# Exercise materials
******************************

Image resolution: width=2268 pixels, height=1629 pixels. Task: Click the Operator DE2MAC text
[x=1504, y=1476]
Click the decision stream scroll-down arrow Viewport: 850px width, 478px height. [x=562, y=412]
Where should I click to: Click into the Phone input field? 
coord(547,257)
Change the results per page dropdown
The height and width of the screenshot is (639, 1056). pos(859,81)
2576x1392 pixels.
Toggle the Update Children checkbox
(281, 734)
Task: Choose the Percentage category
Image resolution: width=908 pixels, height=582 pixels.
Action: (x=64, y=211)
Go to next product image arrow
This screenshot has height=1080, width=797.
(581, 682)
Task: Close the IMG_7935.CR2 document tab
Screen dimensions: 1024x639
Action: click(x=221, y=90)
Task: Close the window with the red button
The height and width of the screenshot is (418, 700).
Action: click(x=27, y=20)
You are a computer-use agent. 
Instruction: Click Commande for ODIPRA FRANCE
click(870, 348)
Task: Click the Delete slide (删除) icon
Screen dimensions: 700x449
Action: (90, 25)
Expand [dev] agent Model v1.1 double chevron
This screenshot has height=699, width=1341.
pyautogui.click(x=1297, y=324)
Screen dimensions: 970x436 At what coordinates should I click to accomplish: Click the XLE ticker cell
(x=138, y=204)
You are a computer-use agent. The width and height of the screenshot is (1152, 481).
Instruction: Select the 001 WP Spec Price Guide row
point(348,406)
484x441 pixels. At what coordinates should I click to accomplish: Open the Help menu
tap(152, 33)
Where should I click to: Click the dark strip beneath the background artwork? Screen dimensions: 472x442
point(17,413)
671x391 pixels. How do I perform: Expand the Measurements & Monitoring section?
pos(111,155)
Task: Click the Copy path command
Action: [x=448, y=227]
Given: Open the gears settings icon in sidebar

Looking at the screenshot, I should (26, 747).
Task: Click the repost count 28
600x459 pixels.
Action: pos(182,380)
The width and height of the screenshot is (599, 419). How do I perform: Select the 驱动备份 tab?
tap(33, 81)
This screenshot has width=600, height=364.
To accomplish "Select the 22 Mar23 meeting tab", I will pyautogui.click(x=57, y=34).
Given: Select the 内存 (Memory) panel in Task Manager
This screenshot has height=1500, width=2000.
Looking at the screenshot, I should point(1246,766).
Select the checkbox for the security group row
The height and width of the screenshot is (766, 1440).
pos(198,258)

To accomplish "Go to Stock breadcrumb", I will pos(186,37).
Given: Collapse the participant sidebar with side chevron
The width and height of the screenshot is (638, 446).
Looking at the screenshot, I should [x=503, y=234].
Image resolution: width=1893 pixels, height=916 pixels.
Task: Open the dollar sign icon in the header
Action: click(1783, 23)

******************************

# Problem description
Copy out every line of the entries word for word, from the very start down through the line containing "tap(152, 33)", with both ends included.

# Task output
Image resolution: width=2268 pixels, height=1629 pixels. Task: Click the Operator DE2MAC text
[x=1504, y=1476]
Click the decision stream scroll-down arrow Viewport: 850px width, 478px height. [x=562, y=412]
Where should I click to: Click into the Phone input field? 
coord(547,257)
Change the results per page dropdown
The height and width of the screenshot is (639, 1056). pos(859,81)
2576x1392 pixels.
Toggle the Update Children checkbox
(281, 734)
Task: Choose the Percentage category
Image resolution: width=908 pixels, height=582 pixels.
Action: (x=64, y=211)
Go to next product image arrow
This screenshot has height=1080, width=797.
(581, 682)
Task: Close the IMG_7935.CR2 document tab
Screen dimensions: 1024x639
Action: click(x=221, y=90)
Task: Close the window with the red button
The height and width of the screenshot is (418, 700).
Action: click(x=27, y=20)
You are a computer-use agent. 
Instruction: Click Commande for ODIPRA FRANCE
click(870, 348)
Task: Click the Delete slide (删除) icon
Screen dimensions: 700x449
Action: (90, 25)
Expand [dev] agent Model v1.1 double chevron
This screenshot has height=699, width=1341.
pyautogui.click(x=1297, y=324)
Screen dimensions: 970x436 At what coordinates should I click to accomplish: Click the XLE ticker cell
(x=138, y=204)
You are a computer-use agent. The width and height of the screenshot is (1152, 481).
Instruction: Select the 001 WP Spec Price Guide row
point(348,406)
484x441 pixels. At what coordinates should I click to accomplish: Open the Help menu
tap(152, 33)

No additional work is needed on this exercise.